§ **TASK INPUT**
····················

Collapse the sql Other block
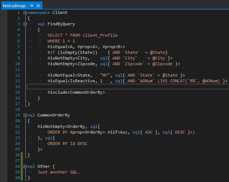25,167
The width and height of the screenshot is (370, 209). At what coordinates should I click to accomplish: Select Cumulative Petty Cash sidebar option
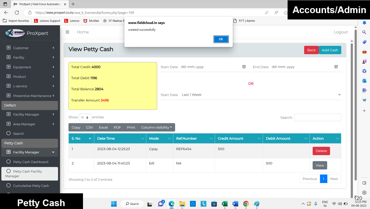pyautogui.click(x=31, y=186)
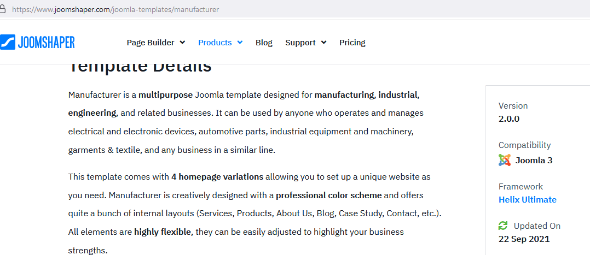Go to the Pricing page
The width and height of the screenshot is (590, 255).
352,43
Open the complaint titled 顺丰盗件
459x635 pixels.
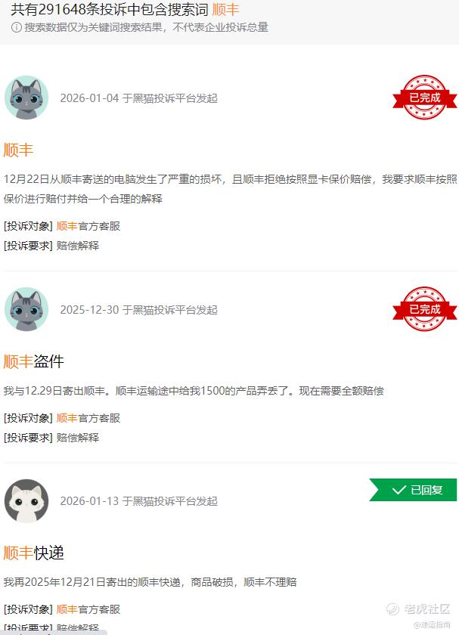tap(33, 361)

····················

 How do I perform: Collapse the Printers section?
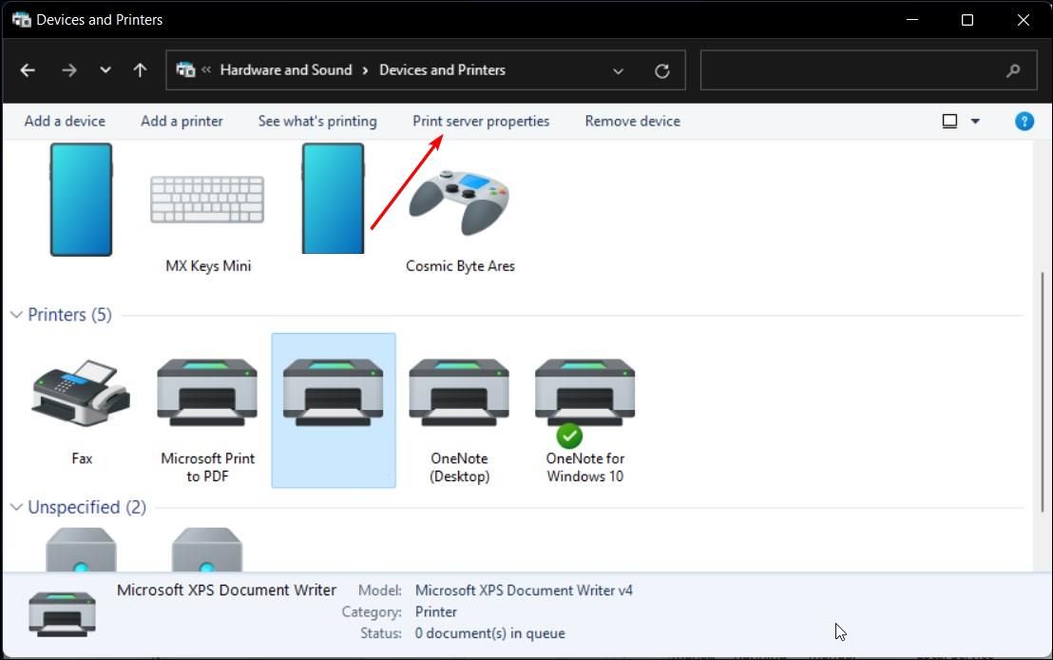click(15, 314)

····················

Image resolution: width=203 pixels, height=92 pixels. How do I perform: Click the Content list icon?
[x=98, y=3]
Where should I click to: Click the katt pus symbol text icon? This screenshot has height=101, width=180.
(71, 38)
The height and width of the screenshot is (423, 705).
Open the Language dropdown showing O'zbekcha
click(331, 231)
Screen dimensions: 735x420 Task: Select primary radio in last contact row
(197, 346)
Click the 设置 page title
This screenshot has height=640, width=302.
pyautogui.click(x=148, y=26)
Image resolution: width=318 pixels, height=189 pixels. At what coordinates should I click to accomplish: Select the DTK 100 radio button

····················

§ **AIM OF THE EXERCISE**
Of the entries listed above, reproduce only the lines starting at the line containing "Screen dimensions: 735x420" and ending at the line containing "Image resolution: width=318". Include both, exactly as they stand.

§ **SOLUTION TO THIS EXERCISE**
Screen dimensions: 735x420 Task: Select primary radio in last contact row
(197, 346)
Click the 设置 page title
This screenshot has height=640, width=302.
pyautogui.click(x=148, y=26)
Image resolution: width=318 pixels, height=189 pixels. At what coordinates should I click to accomplish: Select the DTK 100 radio button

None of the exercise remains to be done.